:: Te lezen tekst ::

ECLI:NL:RBDHA:2021:9403

Rechtbank Den Haag

Datum uitspraak
1 juli 2021
Publicatiedatum
26 augustus 2021
Zaaknummer
NL21.8973
Instantie
Rechtbank Den Haag
Type
Uitspraak
Rechtsgebied
Bestuursrecht; Vreemdelingenrecht
Procedures
  • Eerste aanleg - enkelvoudig
Vindplaatsen
  • Rechtspraak.nl
AI samenvatting door LexboostAutomatisch gegenereerd

Afwijzing asielaanvraag op grond van veilig derde land; beoordeling van banden met Brazilië

In deze zaak heeft de Rechtbank Den Haag op 1 juli 2021 uitspraak gedaan in een asielprocedure waarbij de eiser, een Syrische nationaliteit houder, zijn asielaanvraag niet-ontvankelijk verklaard zag. De staatssecretaris van Justitie en Veiligheid had op 7 juni 2021 besloten dat de asielaanvraag van eiser niet-ontvankelijk was, omdat Brazilië als veilig derde land werd beschouwd. Eiser had een verblijfsvergunning in Brazilië en zijn banden met dat land werden als sterker beoordeeld dan zijn banden met Nederland. Tijdens de zitting op 28 juni 2021, waar eiser werd bijgestaan door zijn gemachtigde en een tolk, werd de zaak behandeld via een Skype-verbinding. Eiser voerde aan dat hij niet terug kon naar Brazilië vanwege de medische zorg die zijn dochter nodig had en dat hij in Nederland werk had. De rechtbank oordeelde dat de staatssecretaris terecht had vastgesteld dat Brazilië als veilig derde land kon worden aangemerkt. Eiser had niet voldoende onderbouwd dat hij in Brazilië gevaar zou lopen. De rechtbank concludeerde dat de asielaanvraag niet inhoudelijk kon worden beoordeeld, omdat deze niet-ontvankelijk was verklaard op basis van de Vreemdelingenwet. Het beroep van eiser werd ongegrond verklaard, en de rechtbank oordeelde dat er geen aanleiding was voor een proceskostenveroordeling.

Uitspraak

RECHTBANK DEN HAAG

Zittingsplaats Amsterdam
Bestuursrecht
zaaknummer: NL21.8973

uitspraak van de enkelvoudige kamer in de zaak tussen

[eiser] , eiser

[V-nummer]
(gemachtigde: mr. M. Issa),
en

de staatssecretaris van Justitie en Veiligheid, verweerder

(gemachtigde: mr. H. Remerie).

Procesverloop

Met het besluit van 7 juni 2021 (het bestreden besluit) heeft verweerder de asielaanvraag van eiser niet-ontvankelijk verklaard op grond van artikel 30a, eerste lid, onder c, van de Vreemdelingenwet 2000 (Vw).

:::

## Korte opdracht
Citeer uit de uitspraak hierboven het gedeelte vanaf "[eiser] , eiser" tot en met "Vreemdelingenwet 2000 (Vw).".

:: Opgeslagen gegevens ::

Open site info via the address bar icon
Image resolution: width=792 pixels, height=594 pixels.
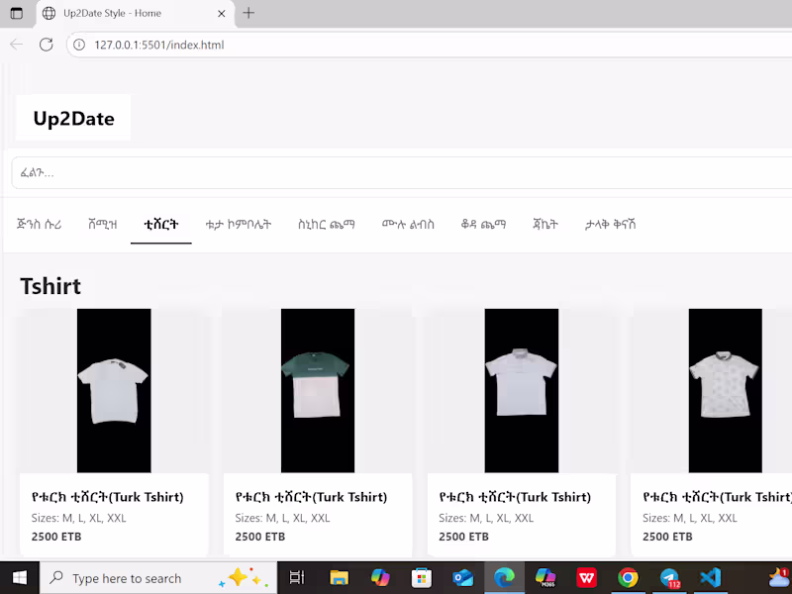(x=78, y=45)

:::
:: Opgeslagen gegevens ::

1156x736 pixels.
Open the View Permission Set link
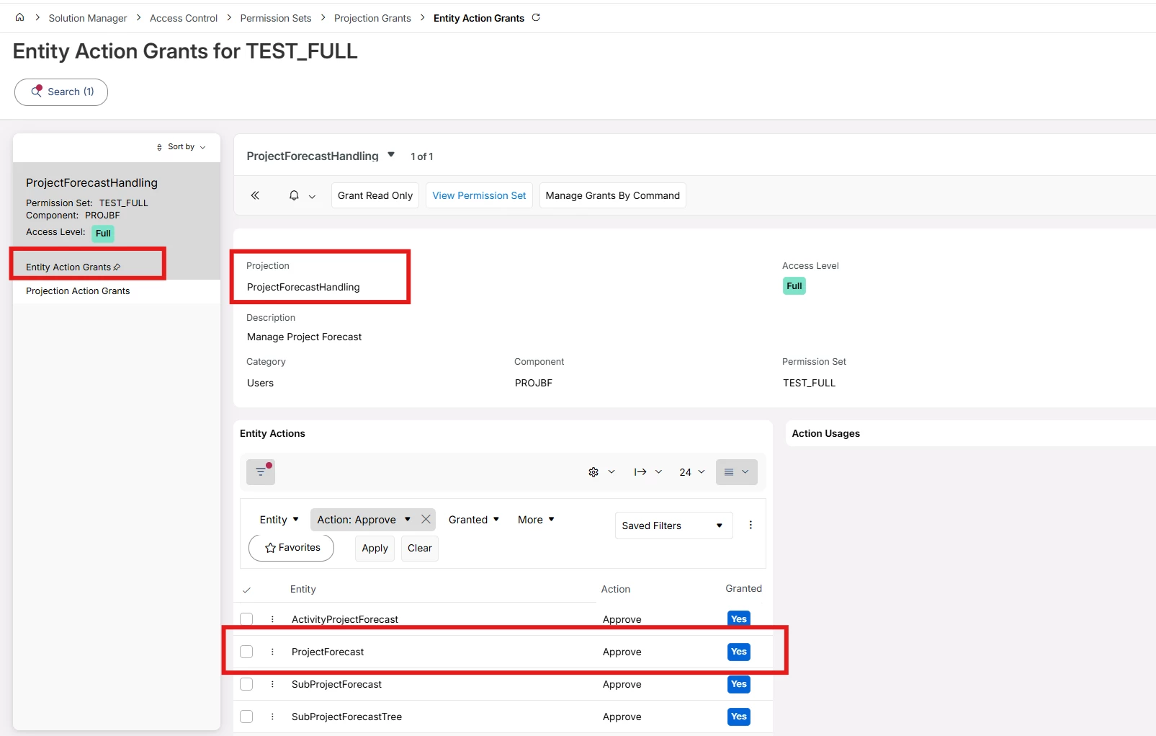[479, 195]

:::

## Schriftelijk antwoord
[eiser] , eiser

[V-nummer]
(gemachtigde: mr. M. Issa),
en

de staatssecretaris van Justitie en Veiligheid, verweerder

(gemachtigde: mr. H. Remerie).

Procesverloop

Met het besluit van 7 juni 2021 (het bestreden besluit) heeft verweerder de asielaanvraag van eiser niet-ontvankelijk verklaard op grond van artikel 30a, eerste lid, onder c, van de Vreemdelingenwet 2000 (Vw).